Knowledge. “With these warnings, every person who picks up a pack of cigarettes is going to know exactly what risk they’re taking.” (HHS Sec. Kathleen Sebelius)
- When people see abortion photos, they will know exactly what they are doing.
Gross factor. “They are [really gross]. We want kids to understand smoking is gross, not cool.” (HHS Sec. Kathleen Sebelius)
- We want kids to understand killing preborn children is gross, not cool.
Immunity. People have become immune to the old labels and really didn’t see them anymore. (Thomas Glynn, American Cancer Soc.)
- People don’t think about abortion in any kind of analytical way. Even “pro-life” Christians have become complacent about abortion and really don’t pay any attention to it.
Reminder that smoking kills. “For smokers, it’s a new and very visible reminder that smoking can harm them, harm people around them, including children.” (Thomas Glynn, American Cancer Soc.)
- For abortion-vulnerable parents, abortion images are a very visible reminder that abortion kills their children.

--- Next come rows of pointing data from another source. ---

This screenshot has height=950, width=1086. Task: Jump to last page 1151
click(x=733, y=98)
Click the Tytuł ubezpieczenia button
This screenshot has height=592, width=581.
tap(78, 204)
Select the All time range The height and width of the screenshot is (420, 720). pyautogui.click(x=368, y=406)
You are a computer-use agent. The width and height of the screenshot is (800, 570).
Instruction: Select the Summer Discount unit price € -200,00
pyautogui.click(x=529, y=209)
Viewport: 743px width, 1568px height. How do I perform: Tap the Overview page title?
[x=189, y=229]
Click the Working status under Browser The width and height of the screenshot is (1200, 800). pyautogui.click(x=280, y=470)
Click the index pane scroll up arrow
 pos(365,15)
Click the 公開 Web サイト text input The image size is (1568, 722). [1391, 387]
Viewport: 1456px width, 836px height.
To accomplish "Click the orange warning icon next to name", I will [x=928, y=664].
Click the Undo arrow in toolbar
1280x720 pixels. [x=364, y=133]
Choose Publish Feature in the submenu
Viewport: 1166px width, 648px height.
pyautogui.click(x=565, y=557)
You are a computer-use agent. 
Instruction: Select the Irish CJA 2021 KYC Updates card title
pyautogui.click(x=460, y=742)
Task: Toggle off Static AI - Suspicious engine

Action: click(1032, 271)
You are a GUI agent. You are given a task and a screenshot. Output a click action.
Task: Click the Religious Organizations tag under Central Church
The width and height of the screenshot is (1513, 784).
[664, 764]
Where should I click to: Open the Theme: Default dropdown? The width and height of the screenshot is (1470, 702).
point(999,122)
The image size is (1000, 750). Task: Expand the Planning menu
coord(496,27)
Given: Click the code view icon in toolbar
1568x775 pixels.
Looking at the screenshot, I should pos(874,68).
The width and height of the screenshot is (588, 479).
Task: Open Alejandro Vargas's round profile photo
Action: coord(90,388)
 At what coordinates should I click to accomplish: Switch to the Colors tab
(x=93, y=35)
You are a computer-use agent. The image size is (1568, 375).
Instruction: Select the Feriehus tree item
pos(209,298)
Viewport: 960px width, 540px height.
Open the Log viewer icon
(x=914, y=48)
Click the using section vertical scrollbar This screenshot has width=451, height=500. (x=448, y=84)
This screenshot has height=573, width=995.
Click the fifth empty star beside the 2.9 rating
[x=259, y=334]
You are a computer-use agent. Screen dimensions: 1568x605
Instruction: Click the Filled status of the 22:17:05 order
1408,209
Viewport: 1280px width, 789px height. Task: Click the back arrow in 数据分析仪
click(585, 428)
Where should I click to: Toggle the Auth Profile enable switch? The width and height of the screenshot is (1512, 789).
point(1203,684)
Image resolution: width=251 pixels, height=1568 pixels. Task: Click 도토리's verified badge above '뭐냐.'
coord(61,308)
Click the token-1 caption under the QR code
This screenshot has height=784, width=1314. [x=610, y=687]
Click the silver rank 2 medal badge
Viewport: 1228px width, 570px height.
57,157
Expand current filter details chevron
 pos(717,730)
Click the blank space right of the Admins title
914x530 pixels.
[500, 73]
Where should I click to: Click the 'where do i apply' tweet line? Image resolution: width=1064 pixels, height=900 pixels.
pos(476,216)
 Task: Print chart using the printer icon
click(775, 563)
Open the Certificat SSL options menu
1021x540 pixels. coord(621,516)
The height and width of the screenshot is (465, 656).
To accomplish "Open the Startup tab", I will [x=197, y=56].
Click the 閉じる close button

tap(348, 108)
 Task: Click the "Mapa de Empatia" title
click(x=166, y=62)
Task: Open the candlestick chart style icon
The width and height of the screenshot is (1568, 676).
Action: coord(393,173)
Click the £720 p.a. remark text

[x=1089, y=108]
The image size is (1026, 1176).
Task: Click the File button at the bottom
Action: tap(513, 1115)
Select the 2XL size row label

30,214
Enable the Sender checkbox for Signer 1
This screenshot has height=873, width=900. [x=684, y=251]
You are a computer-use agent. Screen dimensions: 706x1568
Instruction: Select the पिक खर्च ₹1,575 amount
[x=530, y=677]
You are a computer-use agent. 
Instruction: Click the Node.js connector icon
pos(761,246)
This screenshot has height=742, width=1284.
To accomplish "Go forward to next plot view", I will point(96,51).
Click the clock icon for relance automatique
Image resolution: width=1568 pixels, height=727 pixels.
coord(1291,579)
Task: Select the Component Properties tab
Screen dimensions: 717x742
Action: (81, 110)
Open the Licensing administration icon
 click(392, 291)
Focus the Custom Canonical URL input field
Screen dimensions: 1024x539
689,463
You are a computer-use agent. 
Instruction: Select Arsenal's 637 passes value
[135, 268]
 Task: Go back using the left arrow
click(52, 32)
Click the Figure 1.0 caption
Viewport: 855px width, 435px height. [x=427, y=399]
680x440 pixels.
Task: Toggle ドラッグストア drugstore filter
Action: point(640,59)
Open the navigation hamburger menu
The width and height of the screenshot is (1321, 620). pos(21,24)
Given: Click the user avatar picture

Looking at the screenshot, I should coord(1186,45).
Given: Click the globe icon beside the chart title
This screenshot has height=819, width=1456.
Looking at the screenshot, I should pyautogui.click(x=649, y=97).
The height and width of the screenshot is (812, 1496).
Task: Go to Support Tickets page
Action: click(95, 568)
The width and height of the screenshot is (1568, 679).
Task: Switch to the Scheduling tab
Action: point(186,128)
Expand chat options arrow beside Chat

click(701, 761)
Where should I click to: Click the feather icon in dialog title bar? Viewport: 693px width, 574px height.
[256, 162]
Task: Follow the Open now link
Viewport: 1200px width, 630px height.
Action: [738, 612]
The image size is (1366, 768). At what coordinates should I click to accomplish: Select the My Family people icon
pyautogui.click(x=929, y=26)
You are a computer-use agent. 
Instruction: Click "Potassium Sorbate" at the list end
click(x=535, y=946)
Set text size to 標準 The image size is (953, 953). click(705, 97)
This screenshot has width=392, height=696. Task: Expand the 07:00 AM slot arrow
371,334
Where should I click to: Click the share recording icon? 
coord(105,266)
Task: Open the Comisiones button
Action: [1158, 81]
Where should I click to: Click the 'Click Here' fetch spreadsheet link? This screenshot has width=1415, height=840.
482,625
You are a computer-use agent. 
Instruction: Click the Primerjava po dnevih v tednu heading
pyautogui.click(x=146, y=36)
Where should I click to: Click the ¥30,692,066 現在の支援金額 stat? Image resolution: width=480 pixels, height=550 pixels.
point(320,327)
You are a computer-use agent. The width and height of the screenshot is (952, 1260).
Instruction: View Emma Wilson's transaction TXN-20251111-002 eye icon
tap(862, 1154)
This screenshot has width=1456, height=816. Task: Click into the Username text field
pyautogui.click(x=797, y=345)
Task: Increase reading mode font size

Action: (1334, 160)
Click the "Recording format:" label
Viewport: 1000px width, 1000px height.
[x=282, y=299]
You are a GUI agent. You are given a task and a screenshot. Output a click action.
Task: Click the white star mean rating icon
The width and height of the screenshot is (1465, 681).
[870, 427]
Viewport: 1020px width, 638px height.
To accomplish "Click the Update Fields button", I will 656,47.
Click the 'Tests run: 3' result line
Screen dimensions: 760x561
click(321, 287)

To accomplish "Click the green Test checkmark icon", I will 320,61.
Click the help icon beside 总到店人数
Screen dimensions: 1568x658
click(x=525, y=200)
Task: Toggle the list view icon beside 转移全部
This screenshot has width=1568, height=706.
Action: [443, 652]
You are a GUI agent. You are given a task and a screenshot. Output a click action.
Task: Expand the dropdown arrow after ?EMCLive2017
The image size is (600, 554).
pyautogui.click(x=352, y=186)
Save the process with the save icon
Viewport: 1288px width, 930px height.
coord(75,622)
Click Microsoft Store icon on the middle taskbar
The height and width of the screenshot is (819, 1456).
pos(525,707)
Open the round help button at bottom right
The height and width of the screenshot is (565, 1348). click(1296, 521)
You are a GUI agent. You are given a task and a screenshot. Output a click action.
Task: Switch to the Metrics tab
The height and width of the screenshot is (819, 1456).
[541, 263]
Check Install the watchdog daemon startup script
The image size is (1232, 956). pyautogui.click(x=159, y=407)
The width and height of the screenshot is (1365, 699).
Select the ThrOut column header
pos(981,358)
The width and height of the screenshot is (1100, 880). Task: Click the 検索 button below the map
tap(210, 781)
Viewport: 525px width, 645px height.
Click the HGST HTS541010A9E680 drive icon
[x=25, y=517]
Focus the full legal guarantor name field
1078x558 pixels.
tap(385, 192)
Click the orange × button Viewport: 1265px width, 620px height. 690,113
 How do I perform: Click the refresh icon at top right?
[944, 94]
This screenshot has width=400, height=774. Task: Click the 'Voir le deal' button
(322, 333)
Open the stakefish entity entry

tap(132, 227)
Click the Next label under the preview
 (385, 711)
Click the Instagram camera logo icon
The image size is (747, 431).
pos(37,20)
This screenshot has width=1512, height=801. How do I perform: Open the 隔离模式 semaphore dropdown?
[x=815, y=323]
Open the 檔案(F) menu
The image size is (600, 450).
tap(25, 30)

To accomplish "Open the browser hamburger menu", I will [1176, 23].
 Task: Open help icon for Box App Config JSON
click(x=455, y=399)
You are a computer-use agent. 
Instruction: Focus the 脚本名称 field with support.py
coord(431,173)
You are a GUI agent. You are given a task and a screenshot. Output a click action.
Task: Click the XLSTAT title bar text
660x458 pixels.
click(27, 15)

Images are for everyone. “For nonsmokers, it’s a reminder that smokers need their help and concern as far as quitting. The labels are not just for smokers, the labels are for anyone interested in public health.” (Thomas Glynn, American Cancer Soc.)
- For people not personally at risk of abortion, graphic images are a reminder that women and families need their help in choosing life. The images aren’t just for mothers, the images are for everyone interested in any mother’s wellbeing and that of her children.
People responding. The American Lung Association says that calls to their stop-smoking hotline have spiked since the publicity over the new images.
- The first time abortion images appeared at the University of Tennessee, 9 women chose life (that we know about).
Staring them in the face. “For decades, Big Tobacco got away with slick marketing campaigns that fooled the public into thinking smoking was glamorous – and now we’re turning the tables on them. Each time a smoker reaches for a pack of cigarettes, the deadly truth will be staring them in the face.” (US Sen. Frank Lautenberg)
- For decades, Big Abortion got away with slick marketing campaigns that fooled the public into thinking that abortion was not a horrific act of violence, and now we’re turning the tables on them. Each time an abortion-vulnerable person sees one of our signs, the deadly truth will be staring them in the face.